About this task => When you respond, write out each entry exactly as it stands.

── Exercise inputs

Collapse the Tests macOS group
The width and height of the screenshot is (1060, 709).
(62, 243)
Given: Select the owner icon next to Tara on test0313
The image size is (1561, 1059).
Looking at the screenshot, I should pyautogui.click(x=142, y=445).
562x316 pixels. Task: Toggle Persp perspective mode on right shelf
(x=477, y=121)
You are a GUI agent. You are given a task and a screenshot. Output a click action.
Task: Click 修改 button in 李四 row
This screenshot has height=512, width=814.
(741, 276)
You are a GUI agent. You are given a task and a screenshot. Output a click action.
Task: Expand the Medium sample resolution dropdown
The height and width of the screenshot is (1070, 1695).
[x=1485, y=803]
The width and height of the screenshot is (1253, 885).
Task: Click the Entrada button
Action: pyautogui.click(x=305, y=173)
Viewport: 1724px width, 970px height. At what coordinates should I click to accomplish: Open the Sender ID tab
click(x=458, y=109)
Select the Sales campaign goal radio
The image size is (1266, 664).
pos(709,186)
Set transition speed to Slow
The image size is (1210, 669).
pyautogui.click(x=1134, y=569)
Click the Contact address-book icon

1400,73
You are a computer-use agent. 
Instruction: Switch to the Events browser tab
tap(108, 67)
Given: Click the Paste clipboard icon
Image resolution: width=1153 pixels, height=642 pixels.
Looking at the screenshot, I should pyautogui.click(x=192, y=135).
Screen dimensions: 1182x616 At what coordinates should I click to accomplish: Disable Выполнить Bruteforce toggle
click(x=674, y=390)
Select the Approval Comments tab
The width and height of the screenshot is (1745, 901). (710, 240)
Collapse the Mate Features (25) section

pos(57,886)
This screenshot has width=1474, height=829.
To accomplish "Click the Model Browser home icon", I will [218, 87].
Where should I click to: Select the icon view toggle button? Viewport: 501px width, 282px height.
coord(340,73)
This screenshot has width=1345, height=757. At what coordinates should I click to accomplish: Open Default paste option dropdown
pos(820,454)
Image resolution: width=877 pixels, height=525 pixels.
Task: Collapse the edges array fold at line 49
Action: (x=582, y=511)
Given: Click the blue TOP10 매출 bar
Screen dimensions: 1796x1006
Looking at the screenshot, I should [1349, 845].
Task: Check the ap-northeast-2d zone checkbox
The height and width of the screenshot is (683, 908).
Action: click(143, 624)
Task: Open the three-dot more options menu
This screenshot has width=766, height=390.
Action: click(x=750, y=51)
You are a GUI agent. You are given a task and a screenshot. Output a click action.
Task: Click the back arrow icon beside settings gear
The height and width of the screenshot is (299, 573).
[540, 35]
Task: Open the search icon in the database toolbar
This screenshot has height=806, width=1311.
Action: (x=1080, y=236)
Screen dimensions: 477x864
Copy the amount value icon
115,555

────

The completed task =>
Collapse the Tests macOS group
The width and height of the screenshot is (1060, 709).
(62, 243)
Given: Select the owner icon next to Tara on test0313
The image size is (1561, 1059).
Looking at the screenshot, I should pyautogui.click(x=142, y=445).
562x316 pixels. Task: Toggle Persp perspective mode on right shelf
(x=477, y=121)
You are a GUI agent. You are given a task and a screenshot. Output a click action.
Task: Click 修改 button in 李四 row
This screenshot has height=512, width=814.
(741, 276)
You are a GUI agent. You are given a task and a screenshot. Output a click action.
Task: Expand the Medium sample resolution dropdown
The height and width of the screenshot is (1070, 1695).
[x=1485, y=803]
The width and height of the screenshot is (1253, 885).
Task: Click the Entrada button
Action: pyautogui.click(x=305, y=173)
Viewport: 1724px width, 970px height. At what coordinates should I click to accomplish: Open the Sender ID tab
click(x=458, y=109)
Select the Sales campaign goal radio
The image size is (1266, 664).
pos(709,186)
Set transition speed to Slow
The image size is (1210, 669).
pyautogui.click(x=1134, y=569)
Click the Contact address-book icon

1400,73
You are a computer-use agent. 
Instruction: Switch to the Events browser tab
tap(108, 67)
Given: Click the Paste clipboard icon
Image resolution: width=1153 pixels, height=642 pixels.
Looking at the screenshot, I should pyautogui.click(x=192, y=135).
Screen dimensions: 1182x616 At what coordinates should I click to accomplish: Disable Выполнить Bruteforce toggle
click(x=674, y=390)
Select the Approval Comments tab
The width and height of the screenshot is (1745, 901). (710, 240)
Collapse the Mate Features (25) section

pos(57,886)
This screenshot has width=1474, height=829.
To accomplish "Click the Model Browser home icon", I will [218, 87].
Where should I click to: Select the icon view toggle button? Viewport: 501px width, 282px height.
coord(340,73)
This screenshot has width=1345, height=757. At what coordinates should I click to accomplish: Open Default paste option dropdown
pos(820,454)
Image resolution: width=877 pixels, height=525 pixels.
Task: Collapse the edges array fold at line 49
Action: (x=582, y=511)
Given: Click the blue TOP10 매출 bar
Screen dimensions: 1796x1006
Looking at the screenshot, I should [1349, 845].
Task: Check the ap-northeast-2d zone checkbox
The height and width of the screenshot is (683, 908).
Action: click(143, 624)
Task: Open the three-dot more options menu
This screenshot has width=766, height=390.
Action: click(x=750, y=51)
You are a GUI agent. You are given a task and a screenshot. Output a click action.
Task: Click the back arrow icon beside settings gear
The height and width of the screenshot is (299, 573).
[540, 35]
Task: Open the search icon in the database toolbar
This screenshot has height=806, width=1311.
Action: (x=1080, y=236)
Screen dimensions: 477x864
Copy the amount value icon
115,555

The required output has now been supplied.